Philip Pettit s’efforce d’intégrer ces critiques dans son nouvel ouvrage. D’abord en corrigeant sa terminologie : il rejette à présent comme malheureuse l’expression de « dépolitisation » (p. 231), et tend à faire passer au second plan sa critique du « majoritarisme incontrôlé [8] » pour insister davantage sur les risques de domination inhérents à tout exercice du pouvoir politique, même conféré par l’élection. Se revendiquant de la pensée de James Tully et de John Hart Ely, deux grands théoriciens de la démocratie, il défend par ailleurs un « constitutionnalisme démocratique » (p. 238) en vertu duquel les contraintes et protections constitutionnelles, loin d’être les freins nécessaires de l’activité démocratique qu’y voient les libéraux, visent au contraire à faciliter un contrôle démocratique individualisé, indépendant et efficace, et demeurent à ce titre révisables par le contrôle démocratique qu’elles rendent possibles [9].
Dans la mesure où Philip Pettit, fidèle en cela à Républicanisme, ne voit pas dans la démocratie autre chose qu’un bien instrumental, la portée de ces concessions reste cependant essentiellement limitée.

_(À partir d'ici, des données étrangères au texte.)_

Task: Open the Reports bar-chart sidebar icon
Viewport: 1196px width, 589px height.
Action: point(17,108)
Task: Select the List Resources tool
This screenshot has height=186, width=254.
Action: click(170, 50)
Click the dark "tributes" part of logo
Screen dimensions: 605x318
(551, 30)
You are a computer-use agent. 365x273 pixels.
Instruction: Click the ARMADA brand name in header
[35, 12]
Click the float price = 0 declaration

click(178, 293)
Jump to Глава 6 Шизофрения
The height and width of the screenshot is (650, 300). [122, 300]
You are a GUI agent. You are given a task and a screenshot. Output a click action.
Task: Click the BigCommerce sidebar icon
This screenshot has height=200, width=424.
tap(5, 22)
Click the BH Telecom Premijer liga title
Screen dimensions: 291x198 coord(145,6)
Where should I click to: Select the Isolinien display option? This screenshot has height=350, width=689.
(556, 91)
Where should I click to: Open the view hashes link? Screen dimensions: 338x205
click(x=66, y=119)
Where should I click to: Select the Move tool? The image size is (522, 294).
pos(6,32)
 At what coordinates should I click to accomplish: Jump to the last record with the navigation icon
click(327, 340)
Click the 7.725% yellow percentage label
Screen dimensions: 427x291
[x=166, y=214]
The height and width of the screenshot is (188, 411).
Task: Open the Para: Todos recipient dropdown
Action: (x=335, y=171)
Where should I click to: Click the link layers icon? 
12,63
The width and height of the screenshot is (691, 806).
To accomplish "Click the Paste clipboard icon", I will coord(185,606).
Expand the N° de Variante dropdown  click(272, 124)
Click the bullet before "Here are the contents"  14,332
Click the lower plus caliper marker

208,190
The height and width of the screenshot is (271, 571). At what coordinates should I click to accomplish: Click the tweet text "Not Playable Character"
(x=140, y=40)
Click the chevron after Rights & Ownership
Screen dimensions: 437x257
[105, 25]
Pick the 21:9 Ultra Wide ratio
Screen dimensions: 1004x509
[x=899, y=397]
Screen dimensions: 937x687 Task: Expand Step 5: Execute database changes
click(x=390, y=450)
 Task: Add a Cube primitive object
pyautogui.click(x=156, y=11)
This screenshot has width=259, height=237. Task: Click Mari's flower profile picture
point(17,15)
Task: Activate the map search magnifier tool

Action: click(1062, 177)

Les démocrates participatifs considèrent que la participation des citoyens au pouvoir politique constitue un bien en soi : le simple fait de prendre part aux décisions collectives reviendrait pour les citoyens à réaliser et éprouver leur liberté, conçue positivement comme maîtrise ou détermination de soi par soi. Ph. Pettit récuse absolument cette conception positive de la liberté : toute son républicanisme est au contraire sous-tendu par la conviction qu’il ne suffit pas d’exercer le pouvoir pour être libre. Pour Ph. Pettit, la participation collective au pouvoir politique n’est donc pas une fin en soi, mais seulement un moyen – certes indispensable – en vue de la liberté comme non-domination. Dépourvue de valeur intrinsèque, la démocratie est tout entière orientée, dans sa conception et son organisation institutionnelle, par ce qui en constitue la fin et la raison : la liberté républicaine.